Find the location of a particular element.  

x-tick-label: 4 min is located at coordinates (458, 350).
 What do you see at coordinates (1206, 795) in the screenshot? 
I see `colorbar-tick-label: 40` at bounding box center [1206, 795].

****

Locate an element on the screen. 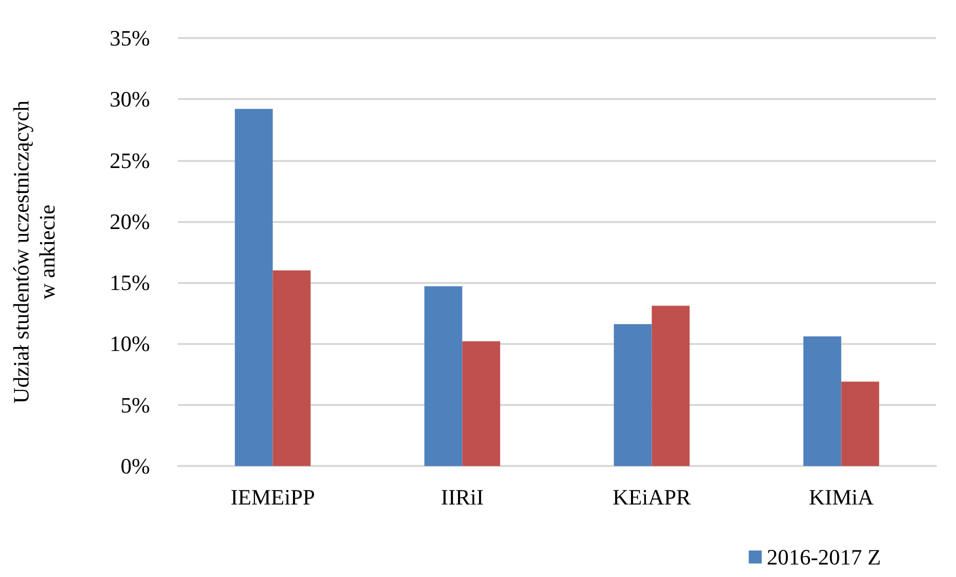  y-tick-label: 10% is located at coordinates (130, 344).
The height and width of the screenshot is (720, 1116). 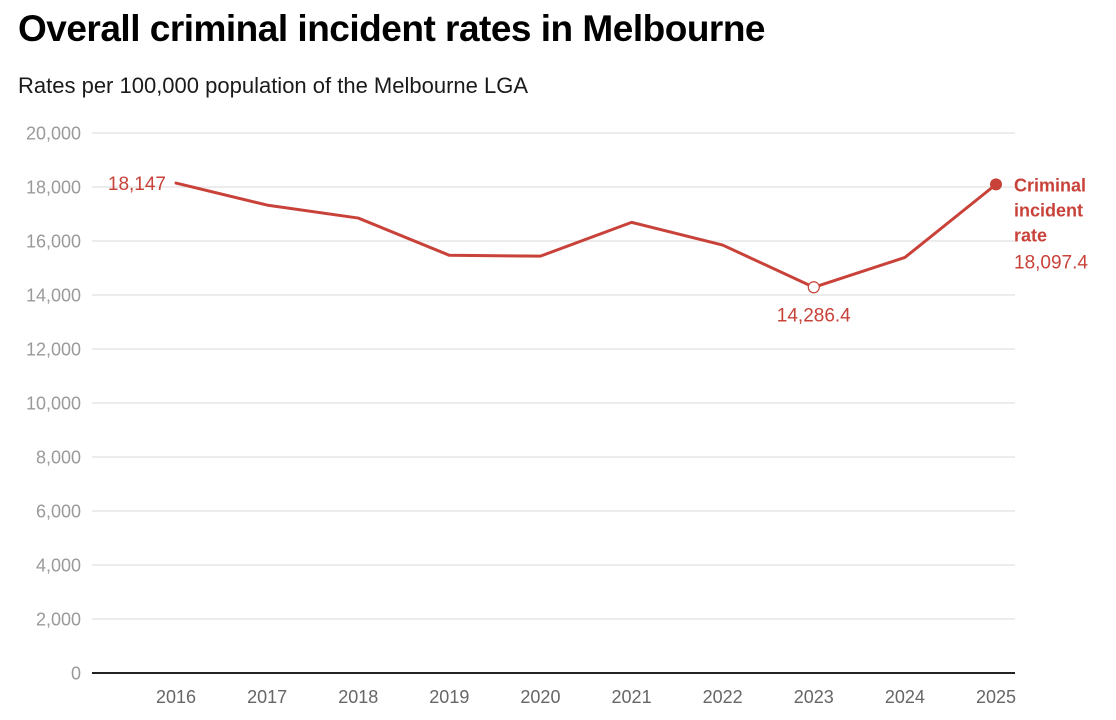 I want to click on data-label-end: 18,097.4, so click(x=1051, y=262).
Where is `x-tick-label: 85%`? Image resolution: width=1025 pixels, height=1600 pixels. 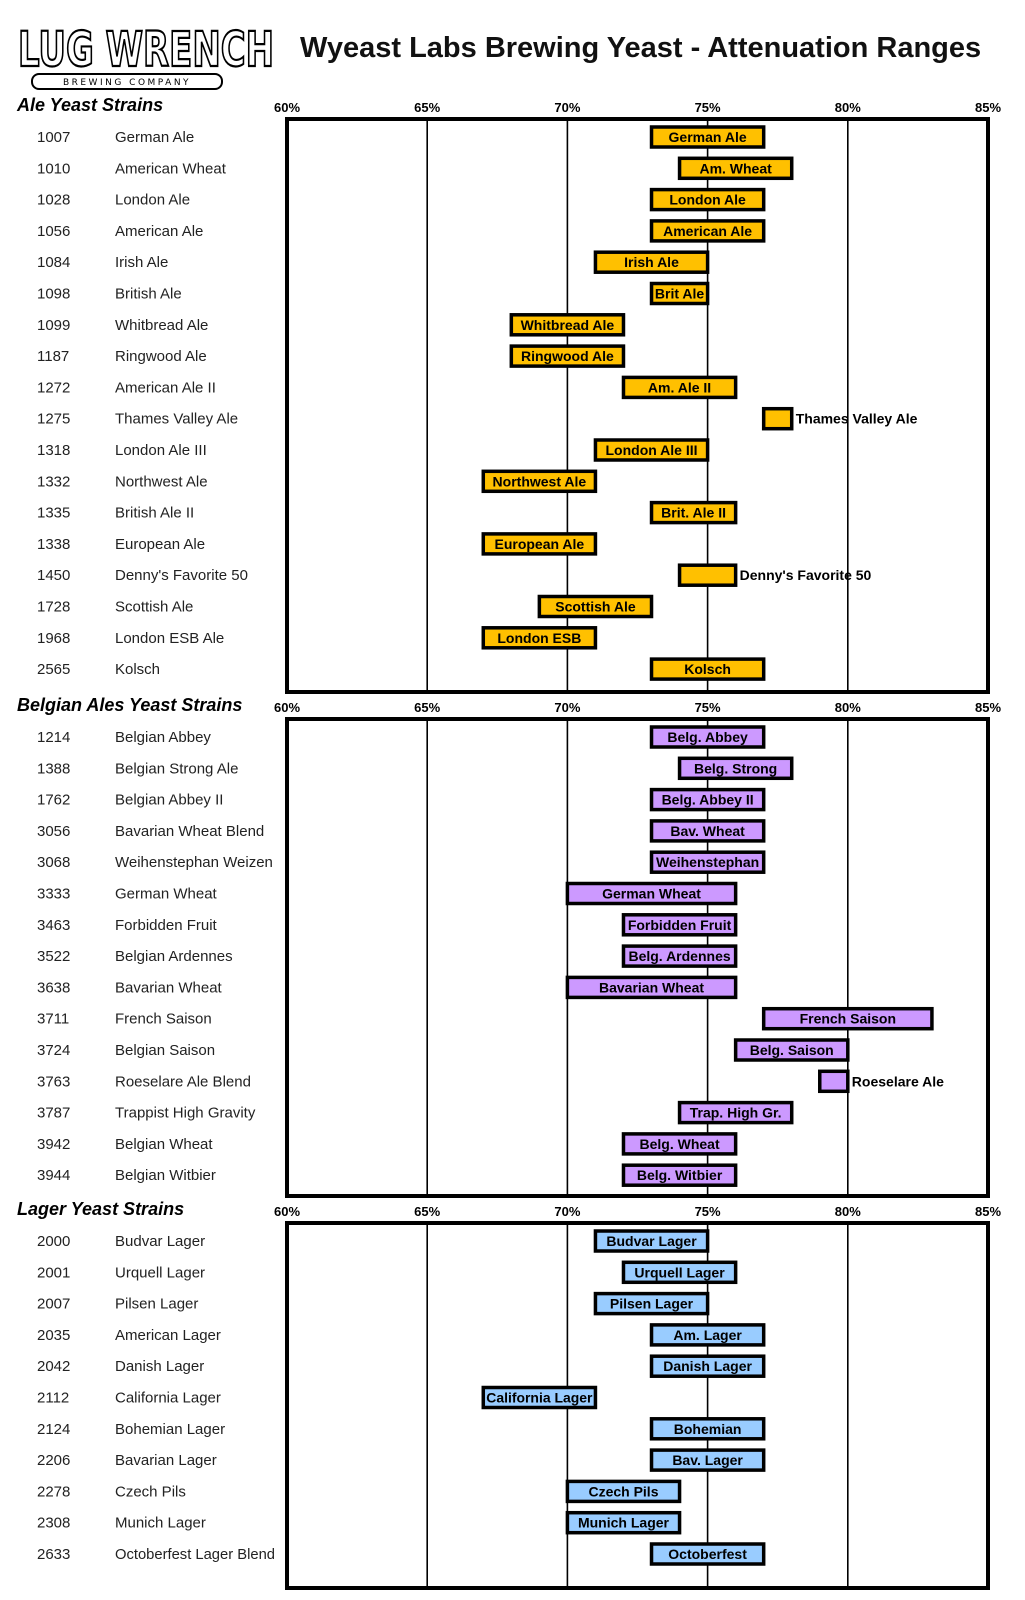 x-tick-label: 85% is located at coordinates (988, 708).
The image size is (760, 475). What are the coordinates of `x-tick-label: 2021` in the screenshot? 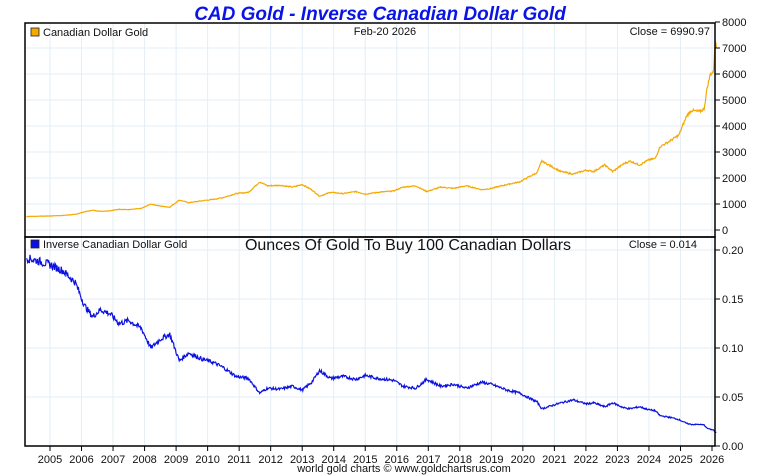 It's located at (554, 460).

****

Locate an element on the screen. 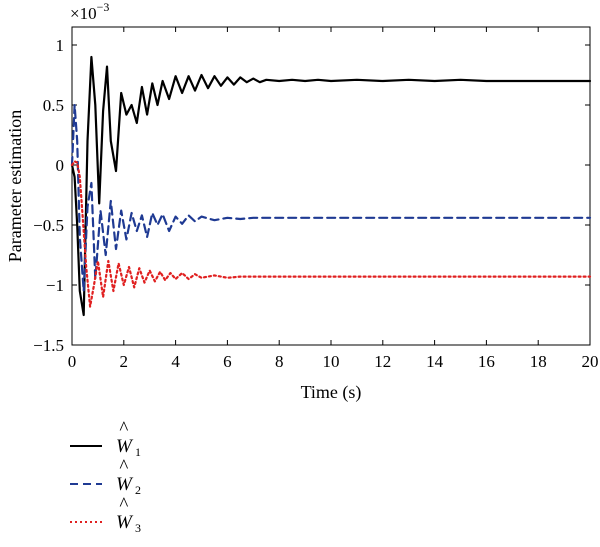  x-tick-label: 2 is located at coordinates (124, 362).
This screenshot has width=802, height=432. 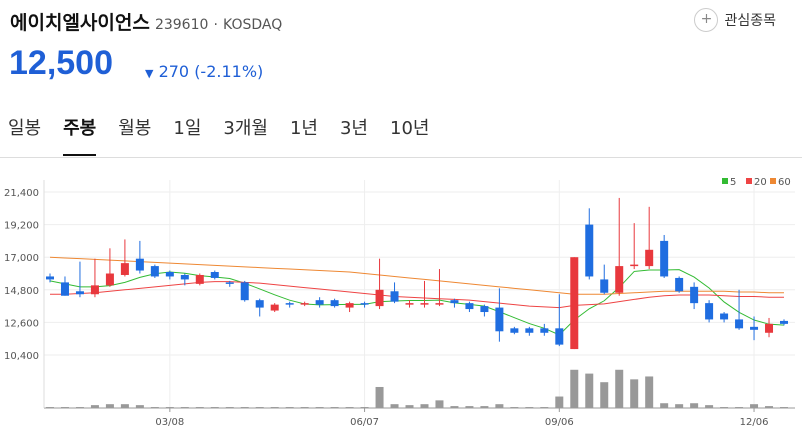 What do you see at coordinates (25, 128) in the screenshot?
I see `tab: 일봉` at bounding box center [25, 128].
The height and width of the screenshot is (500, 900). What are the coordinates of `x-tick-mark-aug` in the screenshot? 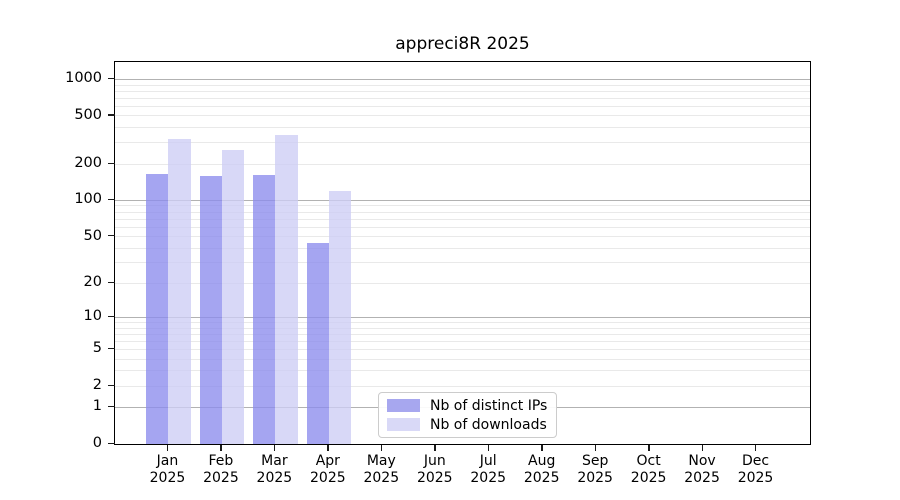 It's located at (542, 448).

****

▸ **Task directions**: Rewrite the listing from the line containing "Find the location of a particular element." up to and including the line containing "center [1206, 795]." as a Markdown table with the columns Row and Text, numbering each line and omitting blank lines.

▸ **Final answer**:
| Row | Text |
|---|---|
| 1 | Find the location of a particular element.   |
| 2 | x-tick-label: 4 min is located at coordinates (458, 350). |
| 3 |  What do you see at coordinates (1206, 795) in the screenshot?  |
| 4 | I see `colorbar-tick-label: 40` at bounding box center [1206, 795]. |